CBT Techniques Example 1
Situation: You send someone an email with a link about something you’re excited about. You don’t get a reply.
Ask yourself
What’s the WORST explanation for this?
The person thought what you sent was stupid and annoying. They’re mad at you or just not interested in you.
What’s the BEST explanation for this?
They LOVED what you sent but for some reason didn’t reply. They may or may not remember to mention to you how much they loved what you sent.
What’s the MOST REALISTIC / LIKELY explanation?
There are so many possibilities that are not personal to you or not catastrophic.
e.g.
– Person was busy when your email arrived. Planned to get back to it but didn’t. Their forgetting is not a reflection of them not liking you / valuing you.
– One of the ways the person keeps their life simple is not opening links sent in emails.
– Person wasn’t as excited about what you sent as you are. But they still like you, are still interested in hearing from you.
Cognitive Behavioral Therapy Technique Example 2
Situation: You have a performance review coming up at work.
Ask yourself
What’s the WORST that could happen?
Your boss brings up a problem that that they view as something significant. You were not aware of that particular issue being something they have been unhappy about so its an unpleasant surprise. You feel embarrassed that your boss has a complaint about an aspect of your work behavior.
What’s the BEST that could happen?
Overall your boss is very happy. But, you also learn some things from the review. You’re given some suggestions that you can act on. You are hoping to get promoted in the next few years and the info you got in the review will help you make some simple changes that will help you reach that goal. You can see that knowing this info is advantageous to you compared to not knowing.
What’s Most Realistic/Likely?
Your boss is happy overall. She brings up a few points where you could improve, but they’re things you’re already aware that you could be doing better (e.g. you’re sometimes late completing paper work). Its a bit of a waste of time but not an attack on you.

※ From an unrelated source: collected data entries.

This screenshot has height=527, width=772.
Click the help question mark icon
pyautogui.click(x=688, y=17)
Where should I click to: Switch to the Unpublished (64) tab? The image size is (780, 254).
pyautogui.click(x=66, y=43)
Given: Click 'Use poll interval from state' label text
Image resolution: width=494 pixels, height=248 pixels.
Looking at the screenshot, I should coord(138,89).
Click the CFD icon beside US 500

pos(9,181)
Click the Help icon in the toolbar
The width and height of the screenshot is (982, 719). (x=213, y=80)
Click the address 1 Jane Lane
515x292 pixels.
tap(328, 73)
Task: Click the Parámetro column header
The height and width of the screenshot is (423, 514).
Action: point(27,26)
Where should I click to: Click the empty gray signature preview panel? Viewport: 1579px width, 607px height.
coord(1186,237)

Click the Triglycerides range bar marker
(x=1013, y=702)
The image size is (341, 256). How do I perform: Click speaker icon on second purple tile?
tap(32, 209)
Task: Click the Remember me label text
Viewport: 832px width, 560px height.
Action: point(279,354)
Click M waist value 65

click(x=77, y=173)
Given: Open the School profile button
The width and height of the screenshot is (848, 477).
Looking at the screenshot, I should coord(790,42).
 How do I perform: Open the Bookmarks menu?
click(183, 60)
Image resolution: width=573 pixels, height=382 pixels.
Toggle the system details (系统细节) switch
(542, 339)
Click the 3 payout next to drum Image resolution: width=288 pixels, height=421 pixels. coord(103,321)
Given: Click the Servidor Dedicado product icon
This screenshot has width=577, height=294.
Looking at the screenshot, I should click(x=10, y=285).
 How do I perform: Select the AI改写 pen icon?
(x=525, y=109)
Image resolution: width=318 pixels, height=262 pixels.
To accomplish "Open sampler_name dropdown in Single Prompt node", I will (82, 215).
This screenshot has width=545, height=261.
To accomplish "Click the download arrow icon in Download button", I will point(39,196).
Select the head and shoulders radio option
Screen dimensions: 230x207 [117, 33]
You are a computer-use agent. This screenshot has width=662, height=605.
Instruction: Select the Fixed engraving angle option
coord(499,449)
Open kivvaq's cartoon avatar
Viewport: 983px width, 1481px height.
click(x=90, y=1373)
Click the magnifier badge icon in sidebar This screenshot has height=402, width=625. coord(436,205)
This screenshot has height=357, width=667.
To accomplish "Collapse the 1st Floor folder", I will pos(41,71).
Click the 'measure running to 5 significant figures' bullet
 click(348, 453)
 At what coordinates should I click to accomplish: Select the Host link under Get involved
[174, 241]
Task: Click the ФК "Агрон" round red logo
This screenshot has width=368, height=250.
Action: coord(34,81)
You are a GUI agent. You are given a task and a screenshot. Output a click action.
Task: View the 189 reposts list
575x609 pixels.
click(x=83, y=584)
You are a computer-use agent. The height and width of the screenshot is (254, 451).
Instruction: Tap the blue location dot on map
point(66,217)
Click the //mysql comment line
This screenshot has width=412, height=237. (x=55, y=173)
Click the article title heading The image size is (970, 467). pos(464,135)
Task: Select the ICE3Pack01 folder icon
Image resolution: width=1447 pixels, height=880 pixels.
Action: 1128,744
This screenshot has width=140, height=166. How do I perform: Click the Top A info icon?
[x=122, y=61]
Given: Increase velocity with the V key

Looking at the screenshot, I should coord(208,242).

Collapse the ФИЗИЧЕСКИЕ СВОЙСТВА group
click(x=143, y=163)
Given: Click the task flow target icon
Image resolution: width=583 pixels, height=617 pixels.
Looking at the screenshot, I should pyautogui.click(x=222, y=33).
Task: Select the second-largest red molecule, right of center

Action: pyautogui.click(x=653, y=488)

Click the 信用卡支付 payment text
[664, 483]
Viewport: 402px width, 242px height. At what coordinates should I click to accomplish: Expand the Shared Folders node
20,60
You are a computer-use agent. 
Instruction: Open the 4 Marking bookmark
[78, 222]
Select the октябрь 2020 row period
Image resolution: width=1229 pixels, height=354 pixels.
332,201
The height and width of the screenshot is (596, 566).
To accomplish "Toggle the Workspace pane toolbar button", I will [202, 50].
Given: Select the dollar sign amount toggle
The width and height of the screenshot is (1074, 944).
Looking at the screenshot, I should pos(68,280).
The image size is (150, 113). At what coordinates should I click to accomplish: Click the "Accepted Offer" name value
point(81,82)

Cognitive Behavioral Therapy Technique Example 3
Situation: You’re going to a black tie dinner where you don’t expect to know anyone.
You’re feeling anxious.
Ask yourself
“What’s the worst that could happen?”
You try to chat to people but they don’t seem very interested in chatting back. You frequently find yourself standing or sitting by yourself. You feel lonely and awkward.
“What’s the best that could happen?”
You have some good conversations with the people seated at your table. You have more fun than you expected. You’re surprised by how much you enjoy being glammed up for the night.
“What’s the most realistic/likely thing to happen?”
Its a bit awkward. You have some moments of conversation flow but other moments when you end up with no one to talk to. But, its quite fun to be doing something different than you would normally be doing.
What’s the point?
– Just like noises are more scary in a dark room than with the light on, feared thoughts are generally more scary when they remain unarticulated/vague rather than when you specify what you are afraid of.
– Confronting your fears about the worst that could happen is an anti-avoidance strategy. In general, attempting to block out thoughts increases the intrusiveness of those thoughts.
– When you try to avoid feared thoughts, you are giving yourself the implicit message that you couldn’t cope if the feared thing occurred, and that it must be really bad if you are going to so much effort to avoid even thinking about it. In lots of cases your “Worst” prediction might be unpleasant, awkward, embarrassing, boring etc but not catastrophic.
– When people are experiencing negative emotions, they tend to only think of negative possible explanations/outcomes. Shifting your perspective can help you feel better.
– Thinking about the best and realistic outcomes can sometimes get you thinking about things you could to do make those outcomes more likely (i.e. practical strategies to help a situation go well e.g. in the performance review example you might remind yourself to behave in open manner rather than defensive and to use the review as an opportunity to ask your boss what you could do to increase your chances of promotion. You might start to see the opportunities the situation offers as well as the ‘dangers’).